Faustus, the Last Night is an opera in English by French composer Pascal Dusapin, inspired by Doctor Faustus (c. 1588) by Christopher Marlowe. The work was premiered on 21 January 2006 by the Berlin State Opera, a coproduction with the Opéra de Lyon. It was first staged in the United States at the Spoleto Festival USA 2007.

== History ==
Faustus, the Last Night was commissioned by the Berlin State Opera and the Opéra National de Lyon. The genesis of Pascal Dusapin's fifth opera took ten years before the composer began writing the play in earnest between 2003 and 2004. The composer chose Marlowe's morality play rather than Goethe's drama as the basis of the composition. He wrote his own English-language libretto, inspired also by Caligula, Shakespeare, William Blake, Gertrude Stein, and Al Capone. Faustus has been described as a work of ideas rather than actions.

Dusapin's opera was premiered on 21 January 2006 at the Berlin State Opera, conducted by Michael Boder and staged by Peter Mussbach with Georg Nigl (Faustus), Hanno Müller-Brachmann (Mephistopheles), Robert Wörle (Sly), Jaco Huijpen (Togod), Caroline Stein (Angel) in the lead roles. Subsequently, the work was performed at the Opéra de Lyon where it was recorded on DVD. Jonathan Stockhammer conducted the Orchestre de l'Opéra de Lyon, and almost all Berlin soloists performed again with Urban Malmberg playing Mephistopheles. The first performance in the United-States was given at the Spoleto Festival USA in June 2007. It was staged by David Herskovits, with John Kennedy conducting the Festival Orchestra, and John Hancock in the title role.

== Roles ==

| Role | Voice type | Premiere cast, 21 January 2006 Conductor: Michael Boder |
|---|---|---|
| Faustus | baritone | Georg Nigl |
| Mephistopheles | bass-baritone | Hanno Müller-Brachmann |
| Sly | tenor | Robert Wörle |
| Togod | bass | Jaco Huijpen |
| Angel | coloratura soprano | Caroline Stein |

== Music ==
The composer regarded the Faustus tale as an allegory of man and power, the human obsession with power, and of light ("über den Menschen und die Macht, die Besessenheit von der Macht, vom Licht"); Faust could be a dictator, terrorist, or president. Faustus and Mephisto are like an old symbiotic couple. Their lines sometimes overlap, which a reviewer described as "blurring" the characters. Sly, a jestor from Shakespeare's The Taming of the Shrew, adds contrast.
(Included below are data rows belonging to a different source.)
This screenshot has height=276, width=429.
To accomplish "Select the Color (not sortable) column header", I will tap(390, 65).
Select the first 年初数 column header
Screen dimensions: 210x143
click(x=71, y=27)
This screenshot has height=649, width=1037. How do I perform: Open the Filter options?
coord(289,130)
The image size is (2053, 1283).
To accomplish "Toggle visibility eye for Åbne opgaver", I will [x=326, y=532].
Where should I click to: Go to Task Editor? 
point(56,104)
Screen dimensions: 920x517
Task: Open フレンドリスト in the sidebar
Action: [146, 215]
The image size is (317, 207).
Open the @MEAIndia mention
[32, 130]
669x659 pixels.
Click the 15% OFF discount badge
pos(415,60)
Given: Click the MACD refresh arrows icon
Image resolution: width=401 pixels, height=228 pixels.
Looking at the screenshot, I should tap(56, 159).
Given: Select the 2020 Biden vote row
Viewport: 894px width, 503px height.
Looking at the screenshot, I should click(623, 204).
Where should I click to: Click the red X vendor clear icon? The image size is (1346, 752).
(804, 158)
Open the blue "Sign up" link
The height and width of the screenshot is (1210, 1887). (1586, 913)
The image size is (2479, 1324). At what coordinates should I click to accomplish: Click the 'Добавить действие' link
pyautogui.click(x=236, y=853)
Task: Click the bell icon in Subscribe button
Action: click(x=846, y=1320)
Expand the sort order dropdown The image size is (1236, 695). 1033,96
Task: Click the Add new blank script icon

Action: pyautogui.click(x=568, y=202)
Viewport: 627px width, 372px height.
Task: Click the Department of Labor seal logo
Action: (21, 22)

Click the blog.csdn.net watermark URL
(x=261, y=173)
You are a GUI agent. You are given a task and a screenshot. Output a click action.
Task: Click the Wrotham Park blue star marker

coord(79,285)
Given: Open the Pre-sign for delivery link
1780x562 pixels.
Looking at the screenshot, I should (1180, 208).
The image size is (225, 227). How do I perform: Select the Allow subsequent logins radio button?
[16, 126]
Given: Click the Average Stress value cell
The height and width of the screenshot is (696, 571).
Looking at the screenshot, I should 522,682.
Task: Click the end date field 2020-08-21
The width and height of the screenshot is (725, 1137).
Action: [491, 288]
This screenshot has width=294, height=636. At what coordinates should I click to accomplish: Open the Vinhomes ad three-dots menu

The opera's "conversational tone" about "thought and concept" has been compared to Capriccio. In the orchestra, long chords contrast to short eruptions ("explosionsartigen Ausbrüchen"). A reviewer of The New York Times notes:
Mr. Dusapin's music also hovers and shimmers: an almost continuous, slowly shifting fabric of orchestral sound serves as a backdrop on which to hang the text and periodically swells to the foreground.